Еще задолго до подхода к хутору Пааво издали узнал знакомую фигуру Эльзы. Она во всю махала граблями на покосе. Вокруг никого не было видно и солдат поспешил к девушке, громыхая сердцем, как хорошим полковым барабаном.

В какой-то момент Эльза остановилась, обернулась, видимо что-то почувствовав, бросила грабли и со всех ног понеслась на встречу к Пааво. Ее длинные, конопляного цвета волосы развевались в разные стороны, то и дело ловили солнечные зайчики и отправляли их навстречу Пааво, который тоже бежал к девушке.

— Эльза, Эльза, моя… — повторял на бегу солдат сначала шепотом, а потом, все громче и громче вслух.

— Пааво, Пааво, ты приехал… — на бегу шептала девушка. Ее душа ликовала, она бежала так быстро, что ее ноги почти не касались земли…

Они встретились, вдруг остановились на мгновение и буквально вцепились друг в друга с такой силой, будто для каждого из них это было последнее спасение в жизни.

Они долго обнимались, смеялись, плакали и целовались, снова обнимались так, что потрескивали суставы, и опять от души и до слез хохотали.

В это время со стороны хутора послышался чей-то зычный голос.

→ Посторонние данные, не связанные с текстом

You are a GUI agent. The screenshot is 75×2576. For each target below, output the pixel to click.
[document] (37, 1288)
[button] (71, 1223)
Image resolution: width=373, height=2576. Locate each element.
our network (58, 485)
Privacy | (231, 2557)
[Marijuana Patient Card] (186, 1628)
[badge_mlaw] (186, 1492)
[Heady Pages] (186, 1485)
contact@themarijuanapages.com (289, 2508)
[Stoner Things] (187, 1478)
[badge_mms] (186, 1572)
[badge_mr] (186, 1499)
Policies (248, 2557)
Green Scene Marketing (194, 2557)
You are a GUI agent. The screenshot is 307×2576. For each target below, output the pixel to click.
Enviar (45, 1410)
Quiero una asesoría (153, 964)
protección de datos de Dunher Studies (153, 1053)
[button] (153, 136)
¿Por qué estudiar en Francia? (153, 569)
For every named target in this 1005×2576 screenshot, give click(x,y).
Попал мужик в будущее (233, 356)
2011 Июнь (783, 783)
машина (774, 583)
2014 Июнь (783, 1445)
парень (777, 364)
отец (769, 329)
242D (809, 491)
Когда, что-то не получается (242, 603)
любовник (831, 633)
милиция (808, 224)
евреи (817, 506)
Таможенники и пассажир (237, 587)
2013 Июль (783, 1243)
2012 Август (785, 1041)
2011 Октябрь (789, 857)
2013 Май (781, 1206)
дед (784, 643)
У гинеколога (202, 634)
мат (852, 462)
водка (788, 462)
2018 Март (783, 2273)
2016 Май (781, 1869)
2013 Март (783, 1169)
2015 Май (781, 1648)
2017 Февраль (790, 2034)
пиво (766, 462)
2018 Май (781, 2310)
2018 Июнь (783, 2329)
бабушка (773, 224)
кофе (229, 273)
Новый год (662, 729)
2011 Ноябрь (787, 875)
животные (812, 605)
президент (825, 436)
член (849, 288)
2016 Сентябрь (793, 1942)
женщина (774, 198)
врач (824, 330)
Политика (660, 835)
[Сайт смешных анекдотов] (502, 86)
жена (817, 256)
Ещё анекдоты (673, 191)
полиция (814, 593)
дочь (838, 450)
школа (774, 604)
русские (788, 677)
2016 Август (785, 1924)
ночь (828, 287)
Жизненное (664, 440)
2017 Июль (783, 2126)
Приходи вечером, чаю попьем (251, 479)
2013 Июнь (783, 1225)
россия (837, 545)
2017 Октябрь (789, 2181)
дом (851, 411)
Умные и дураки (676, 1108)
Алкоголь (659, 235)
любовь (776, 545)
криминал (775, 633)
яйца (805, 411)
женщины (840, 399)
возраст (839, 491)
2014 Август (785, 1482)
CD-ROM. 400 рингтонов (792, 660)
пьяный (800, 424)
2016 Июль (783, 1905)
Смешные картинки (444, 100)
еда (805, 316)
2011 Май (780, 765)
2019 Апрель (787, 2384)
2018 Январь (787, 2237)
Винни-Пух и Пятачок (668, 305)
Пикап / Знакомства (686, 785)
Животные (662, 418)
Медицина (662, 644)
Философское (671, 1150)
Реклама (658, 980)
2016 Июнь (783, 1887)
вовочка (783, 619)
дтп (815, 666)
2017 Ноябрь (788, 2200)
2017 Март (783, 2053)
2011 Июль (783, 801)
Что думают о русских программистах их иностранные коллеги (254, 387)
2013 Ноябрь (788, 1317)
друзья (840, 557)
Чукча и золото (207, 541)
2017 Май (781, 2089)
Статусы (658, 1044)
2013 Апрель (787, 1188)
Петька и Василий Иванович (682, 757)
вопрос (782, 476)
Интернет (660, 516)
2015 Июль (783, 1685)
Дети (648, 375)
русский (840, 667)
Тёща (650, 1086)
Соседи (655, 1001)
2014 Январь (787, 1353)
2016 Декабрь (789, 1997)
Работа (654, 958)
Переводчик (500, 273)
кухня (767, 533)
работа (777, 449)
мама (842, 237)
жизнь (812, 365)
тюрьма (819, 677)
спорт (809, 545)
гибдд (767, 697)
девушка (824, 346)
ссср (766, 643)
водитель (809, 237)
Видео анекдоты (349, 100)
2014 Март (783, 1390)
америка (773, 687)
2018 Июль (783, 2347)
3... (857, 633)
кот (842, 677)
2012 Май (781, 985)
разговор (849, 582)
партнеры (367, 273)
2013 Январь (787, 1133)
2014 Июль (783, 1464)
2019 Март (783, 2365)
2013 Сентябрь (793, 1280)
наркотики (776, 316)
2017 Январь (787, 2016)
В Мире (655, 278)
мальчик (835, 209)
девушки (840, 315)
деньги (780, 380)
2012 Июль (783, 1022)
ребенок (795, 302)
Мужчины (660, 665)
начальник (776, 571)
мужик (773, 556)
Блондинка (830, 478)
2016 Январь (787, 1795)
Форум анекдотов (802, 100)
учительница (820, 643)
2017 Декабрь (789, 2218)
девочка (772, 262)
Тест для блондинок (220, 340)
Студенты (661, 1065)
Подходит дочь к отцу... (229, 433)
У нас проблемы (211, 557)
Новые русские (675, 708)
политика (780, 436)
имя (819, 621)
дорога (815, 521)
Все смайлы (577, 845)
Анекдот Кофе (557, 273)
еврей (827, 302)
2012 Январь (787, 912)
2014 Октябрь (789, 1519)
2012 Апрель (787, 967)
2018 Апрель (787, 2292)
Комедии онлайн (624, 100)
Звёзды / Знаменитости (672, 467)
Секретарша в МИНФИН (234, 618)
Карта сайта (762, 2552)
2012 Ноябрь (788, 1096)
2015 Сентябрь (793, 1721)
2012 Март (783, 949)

— Ой, это отец! Тебе надо спрятаться, он везде ездит со своей винтовкой! Уходи быстро! Приходи после полуночи, я оставлю окошко открытым, ты его сразу увидишь! Уходи, Пааво, он сейчас появится!

Пааво подхватил упавшие на землю автомат и кепи и, пригнувшись, метнулся за ближайший можжевеловый куст. К счастью, их на поле было предостаточно. Эльза спокойно пошла к своему сену, не спеша собирая букетик цветов. За этим занятием ее и застал отец, вынырнувший на своей повозке из лесочка между покосом и хутором.

Пааво видел, как повозка остановилась, отец с дочерью перекинулись несколькими словами, и Эльза уселась рядом с родителем. Повозка развернулась и направилась в сторону хутора. Прежде чем она скрылась за леском, Пааво увидел, что Эльза оглянулась и, поправляя волосы, украдкой махнула ему рукой…

***

Июльская ночь, хоть она и кажется на севере необычайно светлой, прекрасно маскирует тех, кто хочет пробраться куда-то незамеченным. Пааво, лежа у внешней изгороди хутора, внимательно изучал двор. Подобраться к заманчиво приоткрытому окошку Эльзы было проще простого: надо всего лишь обойти хутор слева, перебраться через забор, пройти незамеченным мимо хозяйственных построек и, быстрой перебежкой преодолев открытое пространство, проскочить к стене дома.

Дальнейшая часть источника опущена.